What this task involves. The lines to copy run from the one containing "This screenshot has width=1270, height=952." to the very end of the records; give them exactly, and only them, without pictures.

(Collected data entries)
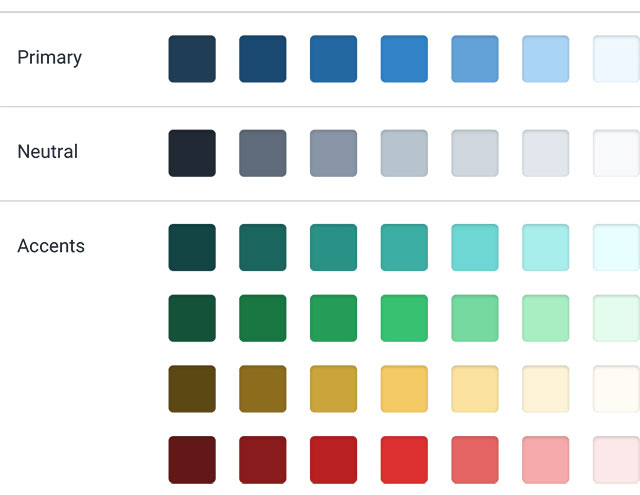This screenshot has width=640, height=495.
Task: Select the near-black first Neutral swatch
Action: (x=192, y=153)
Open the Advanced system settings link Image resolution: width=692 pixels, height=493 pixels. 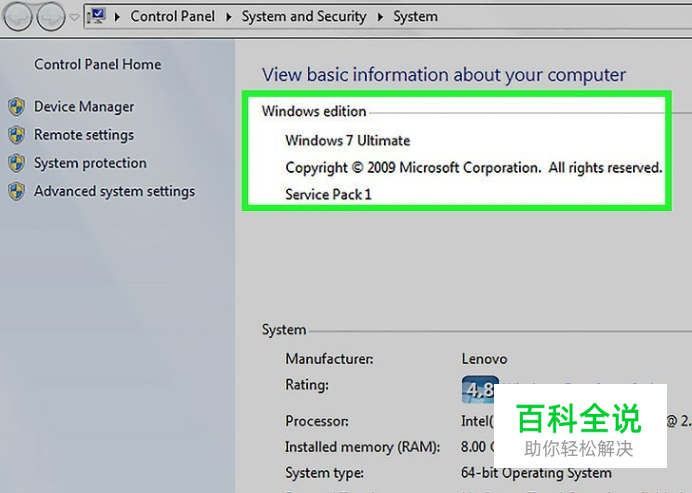click(114, 191)
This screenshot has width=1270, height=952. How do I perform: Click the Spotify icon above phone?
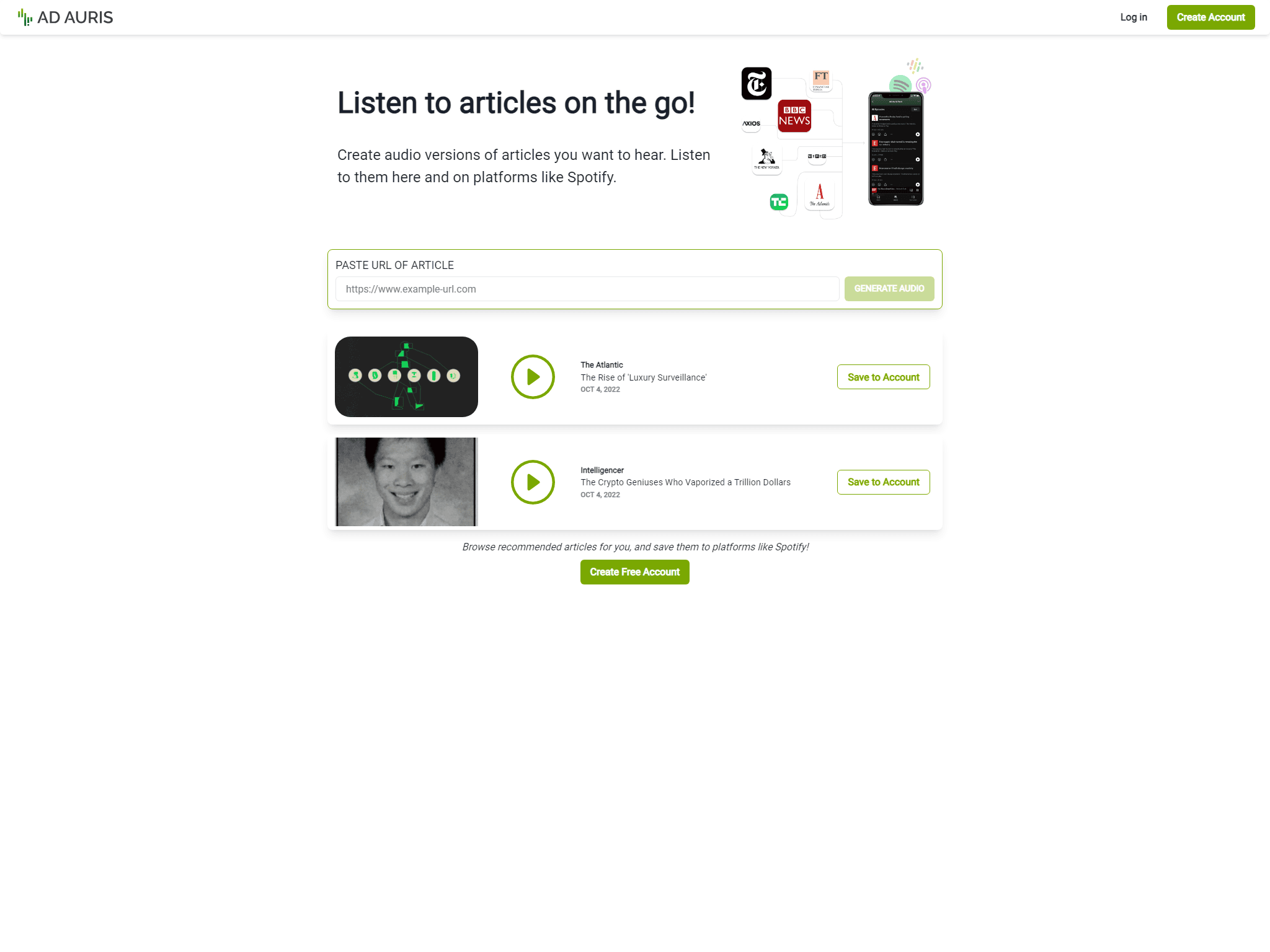[900, 84]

Expected answer.
This screenshot has width=1270, height=952. How do I perform: Click the Spotify icon above phone?
[900, 84]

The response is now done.